Levator resection may be performed if there is fair to good levator function. This is determined by measuring upper eyelid margin excursion when looking from downward to upward with manual fixation of the upper brow. Classic teaching requires >4 mm of levator function for levator resection; however, typically, levator function of at least 6-7 mm correlates to better results with less under correction. Levator function of 4 mm or less usually requires a frontalis suspension procedure. Minimal ptosis (2 mm or less) with normal levator function and good response to phenylephrine may be corrected with a mullerectomy.
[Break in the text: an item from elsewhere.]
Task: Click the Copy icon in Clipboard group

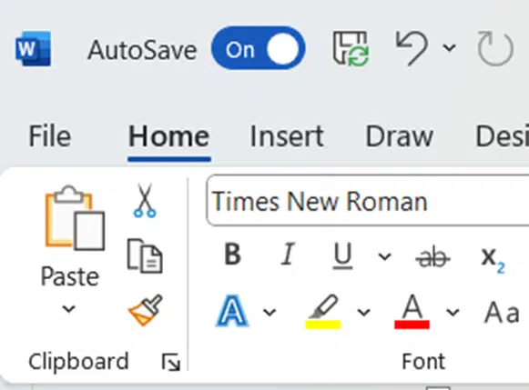Action: tap(145, 255)
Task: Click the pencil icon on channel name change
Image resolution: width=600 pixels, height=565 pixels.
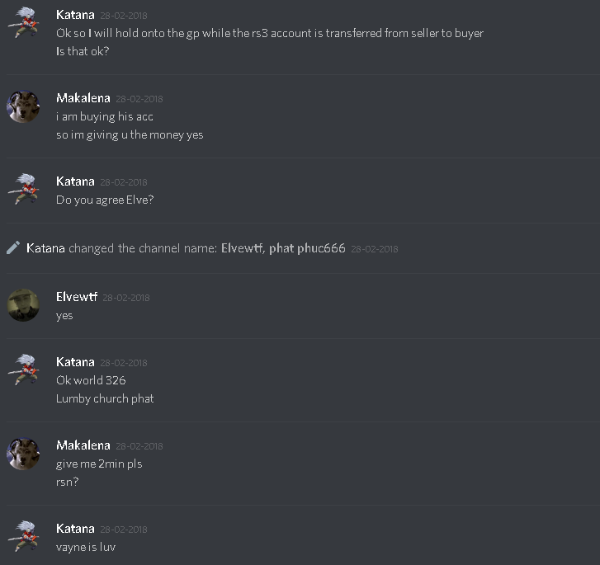Action: pyautogui.click(x=13, y=248)
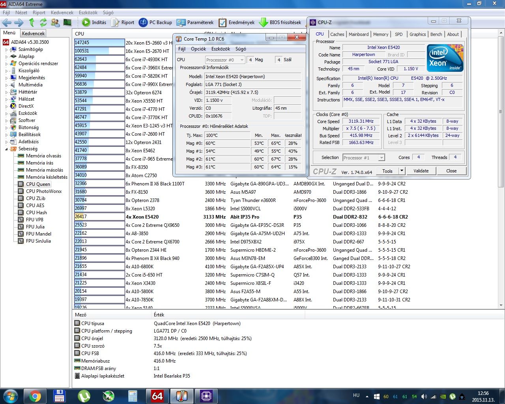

Deciding the amount of levator muscle to resect is the most important preoperative consideration in repairing congenital ptosis. The amount of ptosis, levator function, and intraoperative lid position will help determine the final amount of levator resection. Beard
1 described resection amount based on levator function and severity of ptosis (
Table 39.1), whereas Berke
2 emphasized intraoperative lid position after resection based on preoperative levator function (
Table 39.2). Carraway
3 promoted a standard 4-mm resection for every 1 mm of ptosis. Using a combination of these guidelines and considering individual patient needs and characteristics is usually the most helpful approach. In general, the better the levator function, the more postoperative rise is expected. However, the appearance of the muscle including dystrophy, thickness, fibrosis, or fatty infiltration should also be considered when determining the amount of resection. It is important to communicate with caregivers that the procedure may result in over or undercorrection, asymmetry of height and/or contour, and possible need for revision in the future.